═════ Trecho ═════

A escola desempenharia outras funções além da preparação de profissionais para o mercado de trabalho, aliás, o texto indica em seu terceiro objetivo a colocação de profissionais no mercado de trabalho como mais um dos objetivos e não o objetivo principal, dando destaque aos demais objetivos que trazem como ponto principal a relação do educando e da escola com a comunidade à qual pertence na tentativa de que este busque, junto a escola, melhorias para si e para a localidade a que pertence.

Pesquisadora: Onde você morava e quais caminhos você percorria pra chegar (ao Centro Integrado)?

JB: Aqui mesmo na Caixa D’água. Na rua Saldanha Marinho. Morei ali pertinho da Escola Parque, por muito tempo. Saí só a 16, 18 anos que estou fora daqui, mas era descer e subir essa ladeira com os colegas e os colegas inclusive, as colegas da minha sala formávamos um grupo. Algumas iam na minha casa, outras passavam para formar um grupo e o ponto de encontro era na minha casa e descíamos e na hora de subir também era a mesma coisa, porque todos iam lá pra cima, lá pra Saldanha Marinho, de lá uma ia pro Pau Miúdo, outra ia pro Queimadinho.

═════ Material fornecido ═════

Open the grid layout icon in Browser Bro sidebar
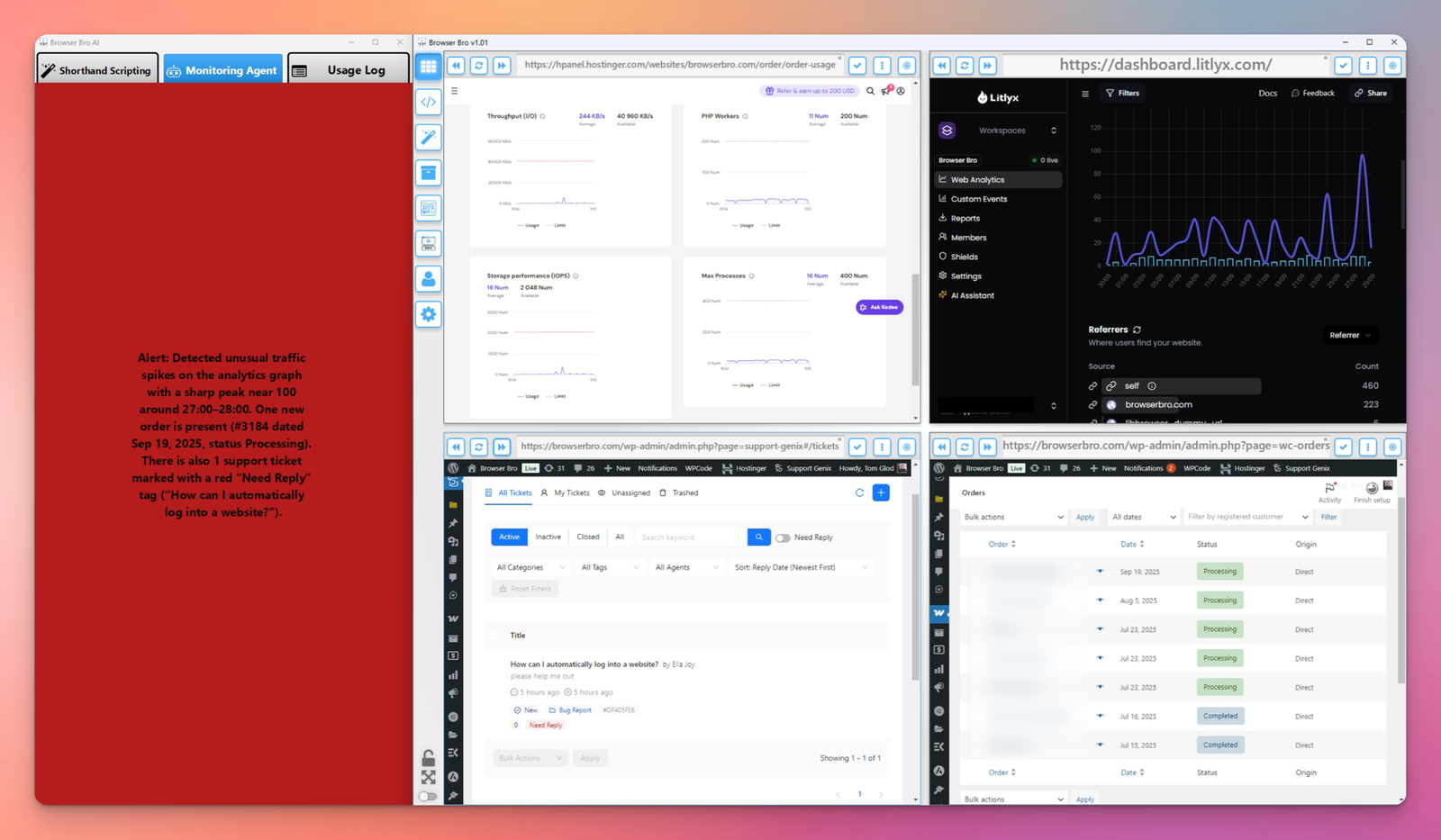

═════

• [O que fazer]:
• 1. Transcreva fielmente, do trecho sobre a escola, a passagem que vai de "Pesquisadora: Onde você" até "ia pro Queimadinho.".
• 2. Escreva a continuação do trecho sobre a escola, começando logo após a última frase apresentada.
As linhas não têm nenhum papel nesta atividade.

• [Resultados em ordem]:
• 1.
Pesquisadora: Onde você morava e quais caminhos você percorria pra chegar (ao Centro Integrado)?

JB: Aqui mesmo na Caixa D’água. Na rua Saldanha Marinho. Morei ali pertinho da Escola Parque, por muito tempo. Saí só a 16, 18 anos que estou fora daqui, mas era descer e subir essa ladeira com os colegas e os colegas inclusive, as colegas da minha sala formávamos um grupo. Algumas iam na minha casa, outras passavam para formar um grupo e o ponto de encontro era na minha casa e descíamos e na hora de subir também era a mesma coisa, porque todos iam lá pra cima, lá pra Saldanha Marinho, de lá uma ia pro Pau Miúdo, outra ia pro Queimadinho.

• 2.
CM: Eu morava na Djalma Dutra, e tinha outros colegas meus que moravam em Cosme de Farias, Luiz Anselmo e outros que moravam no Engenho Velho (de Brotas). Eles desciam a Ladeira dos Galés e passava lá em casa, porque eu morava na Djalma Dutra, ali na Sete Portas, e a gente vinha andando. A gente ia andando e vinha andando, a gente não pegava ônibus por causa da questão do transporte. E o dinheiro que o pai da gente dava pra transporte nós fazíamos merenda, mas vinha andando e ia andando aqui pro Anísio. (SANTOS, 2016, p. 84, 85).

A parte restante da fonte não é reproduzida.